On March 15, the approximately 60 top vote-getters from the district screening committees will be listed on the national ballot, which will be mailed to all Foundation members, including me. The ballots are due on March 31. The National Football Foundation’s honors court will meet in April to select the Hall of Fame class, which will be announced in May.
With any luck, this approach will work; if not, the harder route---getting the arbitrary ten-year rule changed---will have to be taken. As always, stay tuned.
GATA!
0 recs |
44 comments
|
Comments
Nice article and nomination, Kyle.
I have a letter than I wrote to Coach Russell when he turned down Georgia’s efforts to get him to come back to Athens to salvage the mess Dooley had let the program fall into. I also have a response from him. I will fax you a copy if you would like to see them.
Thank you...
Wonderful work Kyle. I had a suspision that this might be what you were doing yesterday. We, I at least, are quite grateful that you are willing to take the time out of your life to both let us enjoy this site as well as work to obtain an award/honor that a beloved man of Georgia so richly deserves. See, I can’t write near as eloquently as you so good think we have you to do this for us. GATA!
Outstanding!
I figured you were up to something good.
"Never refuse to do a kindness unless the act would work great injury to yourself, and never refuse to take a drink- under any circumstances." Mark Twain
There is nothing . . .
more important in this world than for each of us to expend righteous effort in support of worthwhile causes. This is both such a cause and such an effort. I’m bookmarking this post to send to those who cast aspersions on “those bloggers”.
+100 cocktails, a monogrammed sweater, and 2 cases of Erk Russell’s patented hair tonic for men (now with real blood, sweat, and tears in every bottle!).
Well done, sir.
And certainly worthy of missing posting for one day.
Any assistance you need in helping the staff see things your way (bribes, physical intimidation, etc.), you know where to come.
Hopefully it won’t come to that and Erk will be admitted on his own plethora of impeccable qualifications. The HOF would be lucky to have him.
"I Run This State." - Washaun Ealey and Caleb King
Huh
I figured you were, you know, fishing. This is certainly a more than worthwhile cause. On behalf of all fans of UGA, GSU, and football in the state of Georgia, thanks and good luck!
Driving the "Fire Willie Martinez" bandwagon since 2006
Kyle,
You’re a breath of fresh air and there aren’t enough like you. Here’s to hoping that Coach Russell get his just recognition.
Go Dawgs!
A bust of Erk next to the statue of UGA in the end zone?
Then the defense, and only the defense, could rub Erk’s bald head as they run onto the field!

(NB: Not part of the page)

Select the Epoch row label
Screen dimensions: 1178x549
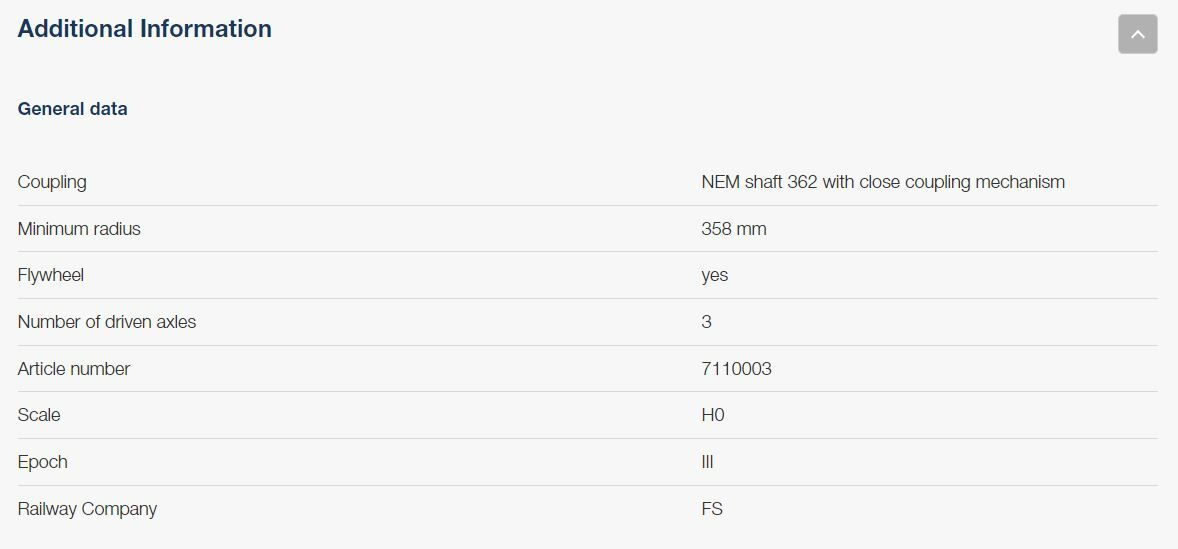click(43, 462)
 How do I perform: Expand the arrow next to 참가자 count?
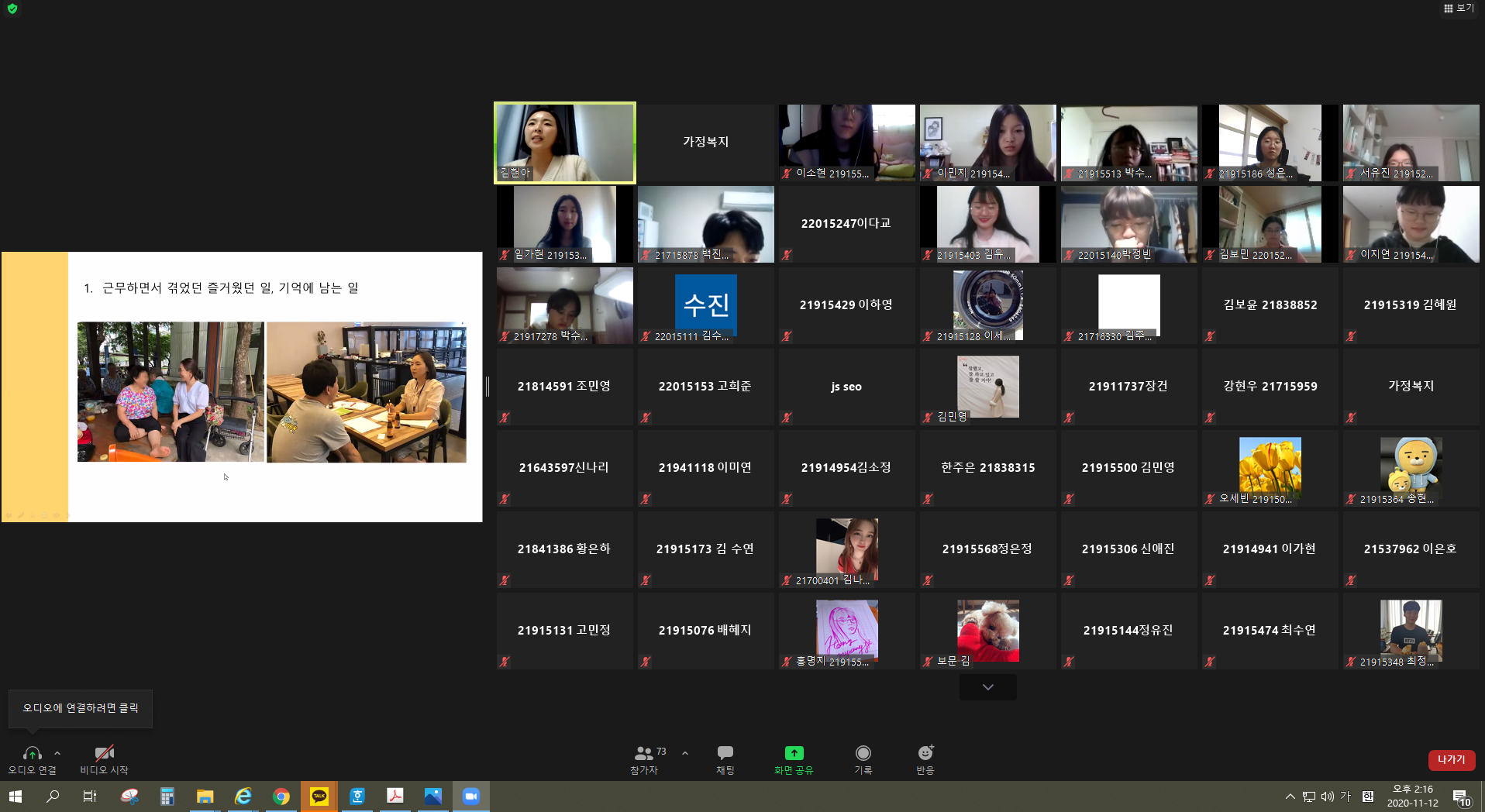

Surely Kyle could set up a trust type fund account for this?
Then we could donate, and I’m sure someone somewhere knows somebody in touch with the fine folks in charge of granting permission for such things right?
"Never refuse to do a kindness unless the act would work great injury to yourself, and never refuse to take a drink- under any circumstances." Mark Twain
Wonderful post and a wonderful quest.
Erk richly deserves this honor. Legendary in so many ways—-too many to mention here. Thanks for your efforts and Godspeed.
Kyle, are you familiar with the story of how Erk taught his Georgia Southern players about the danger
of cocaine after Len Bias’ death?
I read about it in a collection of Dave Kindred’s work.
But, of course!
Bringing a rattlesnake to a team meeting does tend to make an impression.
Go 'Dawgs!
by T Kyle King on Dec 10, 2009 12:26 AM EST up reply actions
Monograms
I, for the record, believe that a person’s initials should match up in that exact order on a monogram (i.e., my daughter’s, AKA, should read aKa on her towels, NOT aAk). But my wife and many, many other females disagree.
T.Kyle, don’t give in. Make sure your daughter’s monograms honor the great man with eRk!
Dawglicious, I am 100 per cent with you on that one
I’ve always thought it was dumb to put an initial other than the middle initial in the middle. It would be like if I had a monogram that read tKk instead of tKk. Wait a minute . . . all right, bad example.
We should be careful about criticizing three-initial monograms that go out of their proper order for the next three weeks or so, though. We wouldn’t want to offend our upcoming bowl opponent with the aTm helmet logo, after all. . . .
Go 'Dawgs!
FWIW
Tradition’s tradition, and for the ladies, the surname goes in the middle. I support this primarily because my mother’s monogram on her silverware looks cool, as her initials are M.M.T. (thus producing a nice symmetry when the final initial is placed in the middle).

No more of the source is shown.